Zulema Hidalgo, especialista del Centro Oscar Arnulfo Romero: En 2011-2012, hablábamos de activismo y acciones de sensibilización en las comunidades vinculadas a varios Talleres de Transformación Integral del Barrio en Ciudad de La Habana. Hoy estamos presentando los resultados de un proceso que parte de la realización de diagnósticos participativos con enfoque de género a nivel comunitario y de la capacitación y articulación de los actores sociales clave, como la escuela, el consultorio médico, la policía, las organizaciones que inciden en la comunidad, para garantizar la atención necesaria a las mujeres víctimas y sobrevivientes de violencia. Entre los principales desafíos, sigue estando el necesario apoyo de las personas en puestos de decisión, que no siempre están sensibilizadas ni entienden la necesidad de trabajar en esta área, y la creación de servicios de atención a las mujeres víctimas y sobrevivientes, que sean realmente integrales, que las personas sepan qué hacer cuando llega una mujer víctima de violencia y que las mujeres conozcan a dónde acudir.

Enmanuel George, coordinador de la Red Iberoamericana y Africana de Masculinidades: Desde la RIAM hemos estado trabajando en sensibilizar, capacitar, involucrar a los hombres en el proceso de deconstrucción del machismo. Nos hemos aliado no solo con la academia sino con una amplia diversidad actores sociales, deportistas, artistas. El trabajo en alianza, en red, nos ha permitido trabajar en el ámbito de las leyes y el derecho, a nivel comunitario, con líderes de opinión en espacios de socialización por excelencia de los hombres. Aunque los cambios son lentos, es importante no agotarse, no cansarnos. Mirando a 2011, también vemos que los contextos cambian: en ese momento no teníamos “el paquete”- recopilación semanal de productos culturales que circula en el mercado informal-, ni bares privados donde se dan diferentes formas de discriminación. Los contextos cambian y el trabajo debe responder a esos cambios. Y aunque uno dedique toda una vida a lograr una sociedad más justa, seguiremos intentándolo.

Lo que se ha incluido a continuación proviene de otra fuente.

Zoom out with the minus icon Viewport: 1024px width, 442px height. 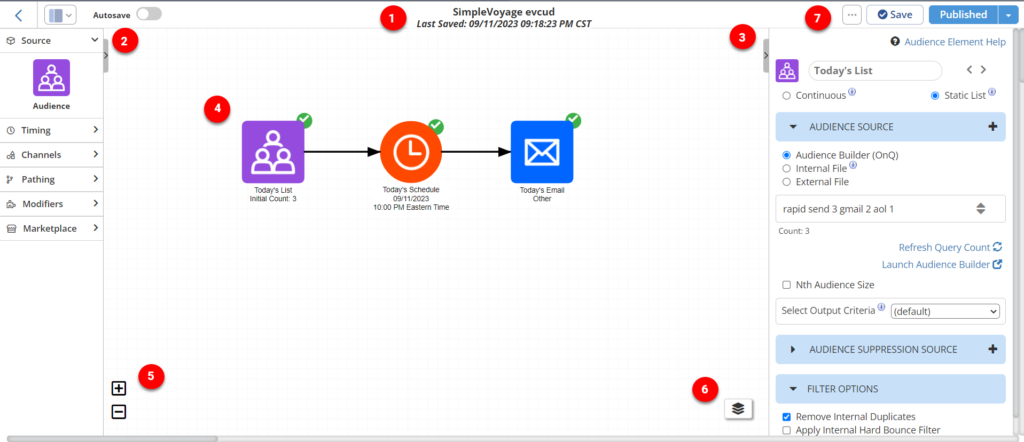click(119, 411)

Yamila González, vicepresidenta de la Unión Nacional de Juristas de Cuba: Debemos seguir insistiendo en la capacitación de los juristas y en el perfeccionamiento legislativo. Es cierto que las leyes tienen un papel ético, educativo, y también de exigibilidad, pero si no tenemos un personal jurídico sensibilizado y capacitado en género, no tenemos nada. La subjetividad, lo que las personas hemos interiorizado por siglos de patriarcado, no lo cambia la ley y por eso insistimos tanto en perfeccionar las leyes que ya tenemos y en la sensibilización y capacitación de quienes interpretan y aplican esas normas jurídicas. Y, como un tercer desafío, estaría la cultura jurídica de la población, porque si las mujeres no saben a dónde acudir, cómo protegerse y exigir sus derechos, están muy desarmadas y no saben cómo actuar ante un hecho de violencia. En 2015 logramos tener una Estrategia de Género en la Facultad de Derecho de la Universidad de La Habana y la Facultad de Derecho de la Universidad de Oriente logró que la asignatura de Género y derecho se electiva para todas las carreras. Es un reto muy grande, pero estamos avanzando y no podemos cansarnos.

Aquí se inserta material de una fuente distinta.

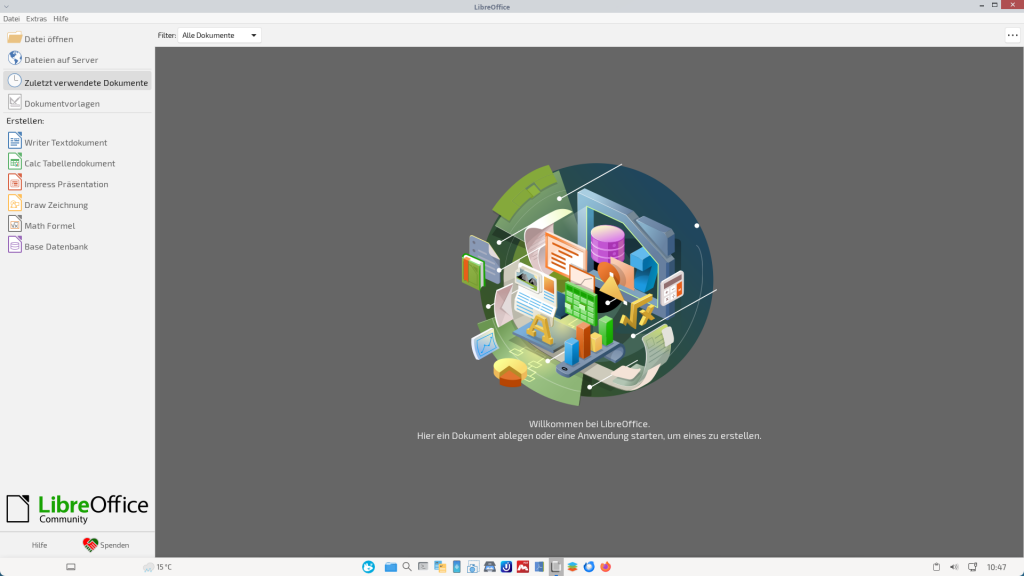Screen dimensions: 1024x576
Task: Create a new Writer Textdokument
Action: (x=65, y=142)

Igualdad para el desarrollo

“La Agenda 2030 para el Desarrollo Sostenible incluye, de manera explícita, entre las metas del ODS 5 la eliminación de todas las formas de violencia contra las mujeres y las niñas. En su mensaje por este 25 de noviembre, el Secretario General de la ONU Antonio Guterrez retoma la Campaña ÚNETE, ahora con el nombre de ÚNETE 2030”, compartió la representante de UNICEF María Machicado.

También integrante del Grupo Interagencial de Género del Sistema de las Naciones Unidas en Cuba, Machicado resaltó que el llamado del Secretario General apunta a la necesidad de darle más visibilidad y prioridad al trabajo a favor de los derechos de todas las mujeres y las niñas en aras de avanzar hacia el cumplimiento de los Objetivos de Desarrollo Sostenible.

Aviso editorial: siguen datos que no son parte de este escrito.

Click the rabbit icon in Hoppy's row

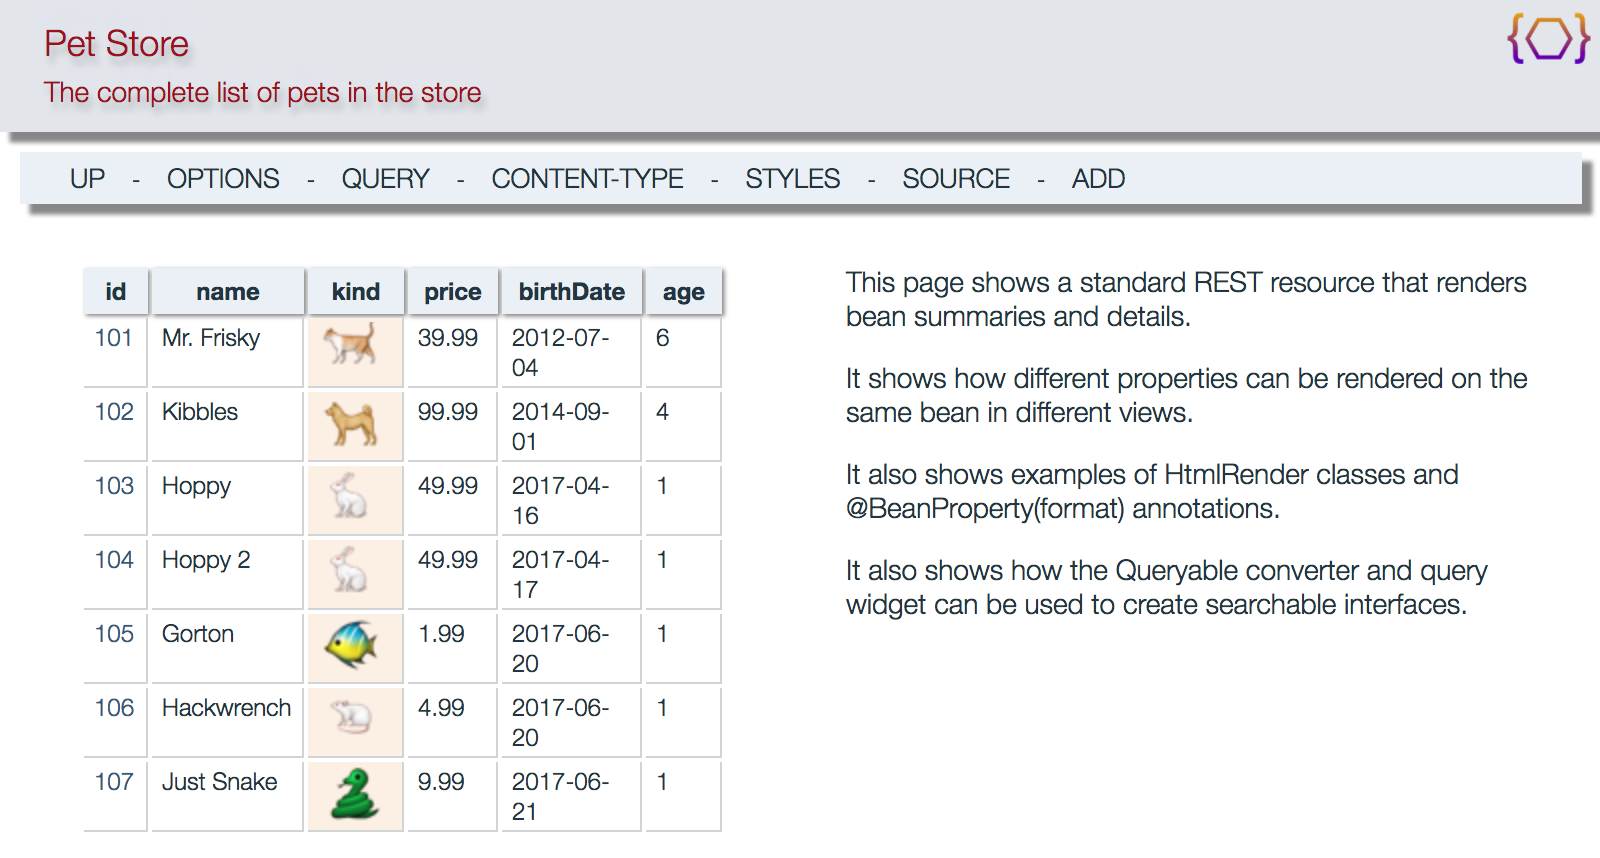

“En el día de hoy, está muy claro que si no abordamos la violencia contra las mujeres no vamos a alcanzar el disfrute pleno de nuestros derechos”, apuntó tras reiterar la voluntad del Sistema de Naciones Unidas en Cuba de seguir acompañando los esfuerzos nacionales en la prevención, enfrentamiento y respuesta a esta problemática en el país.